Most of you might consider this “useless” and, most of times, you are completely right because common TM segments are often longer than two or three single words. But suppose that someone (e.g. a client) transmit to you an existing and approved TM to use when translating a file, and that it contains very short segments (say 1, 2, 3 or 4 words in total) that also appear inside longer segments (something similar to this):

  Fig. 1

Yes, of course, when translating we have the “Concordance search” function (F3 or Ctrl+F3) to look up a single term used in an already translated segment, and the chance to record source and target terms in a MultiTerm glossary (Ctrl+F2 or Ctrl+Shift+F2) but, as I am a deep user of proprietary glossaries that I apply to various projects, I prefer having them in a MultiTerm file.

Procedure

 

1.    The first step is to load the translation memory received by the client in the “Translation Memories” view (see Fig. 1).

2.    Click on the loaded TM name and then on the “Home > Export” icon of the Translation Memories view (or right click on the name of the loaded translation memory, and select the “Export” command from the contextual menu):

Fig. 2

 

to open the “Export Options” dialog.

3.    In the “Export to:” field type the path and the name of the exported file, and click on “Finish”, OR click on “Browse” to navigate to the proper folder where you want to store the exported file, assign a name to the file itself (*.tmx), and click on “Save”.

 Fig. 3

 

Note: SDL Studio exports their native TM files (*.sdltm) as TMX files (*.tmx) (avoid the TMX Compressed Files [*.tmx.gz] as we must open the exported file with a word processor).

4.    When the export is complete, click on “Close” to confirm and close the “Export” dialog. The exported TM ([filename]*.tmx) has been saved in the selected folder.

As a *.tmx file, actually, is a “plain text” file you will be able to open it with a plain text editor.

5.    Before opening it, select the TMX file, create in the same folder a copy of it (Ctrl+C and then Ctrl+V), and open it with a plain text editor (in this example, Notepad++) to see its content:

 Fig. 4

 

6.    Delete the first line (from <?xml … to "utf-8"?> including the carriage return [CR] and line feed [LF] characters [corresponding to an “end-of-paragraph” character = ¶]) and save the file as a *.txt (plain text) file.

Note: If you do not delete this first line, when you try to open the file in MS Word, it will be automatically interpreted as an XML file and NOT as a plain text file.

7.    Now you can safely open the file in MS Word (or any other advanced word processor) and work on it without any problem. If and when asked, select the “Unicode (UTF-8)” encoding option as per the example here below (or any other encoding you need):

 Fig. 5

 

You should get a result similar to this one (initial part of the document):

 Fig. 6

 

8.    Now we can start to “clean” the loaded file deleting all unnecessary stuff (tags, etc,) created when exporting the TM to a TMX file.

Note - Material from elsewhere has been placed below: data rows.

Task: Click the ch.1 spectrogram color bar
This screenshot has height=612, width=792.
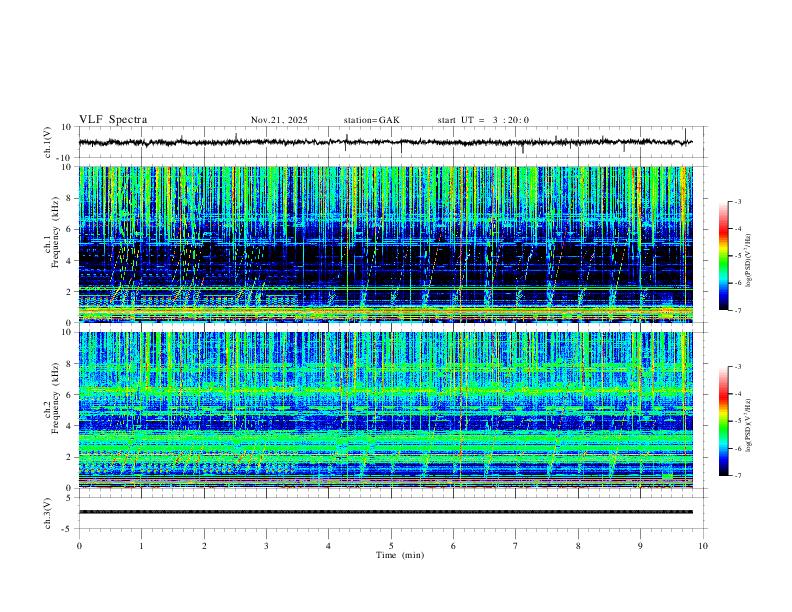Action: click(724, 256)
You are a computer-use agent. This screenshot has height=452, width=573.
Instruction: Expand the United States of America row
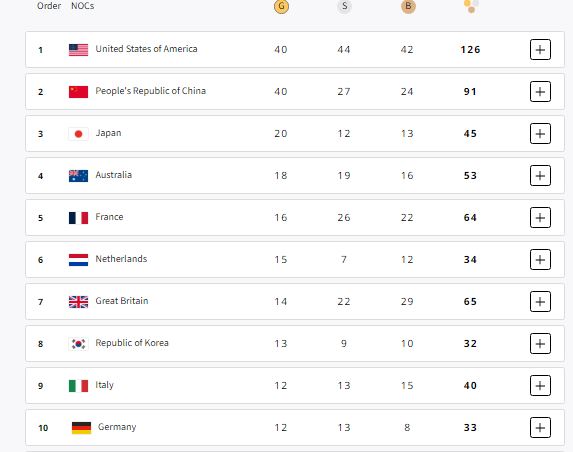pyautogui.click(x=540, y=49)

As MS Word “understands” regular expressions (Regex) we can freely use them. First of all we must use a “Find and Replace” Regex instruction to delete the file header lines from <tmx version="1.4"> … to <tuv xml:lang="en-GB"> (or your source language code (e.g. de-DE, fr-FR, etc.).

To do this, open the “Find and Replace” dialog clicking on the “Replace” button on the “Home” ribbon (or using the suggested keys combination to open it), check the box “Use Wildcards”, in the “Find:” field, type \<tmx*\xml:lang??en-GB??? (i.e. all stuff between <tmx and "en-GB">, end-of-paragraph [ ¶ ] included), do not type anything in the “Replace with:” field and, finally, click on “Replace All”.

Fig. 7

The first page of your document should now appear as follows:

Fig. 8

 

Note: if not yet visible, to see on the screen the “unprintable characters” (e.g. spaces as dots, paragraph marks as ¶, and tab characters as a right pointing arrow, etc.), in MS Word you need to check the boxes in “Word Options > View > Always show these formatting marks on the screen” (or any other similar option in other advanced word processors). It is advisable to see them when cleaning the file.

 Fig. 9

 

9.    Now we can go on “cleaning” all other unwanted stuff of the file.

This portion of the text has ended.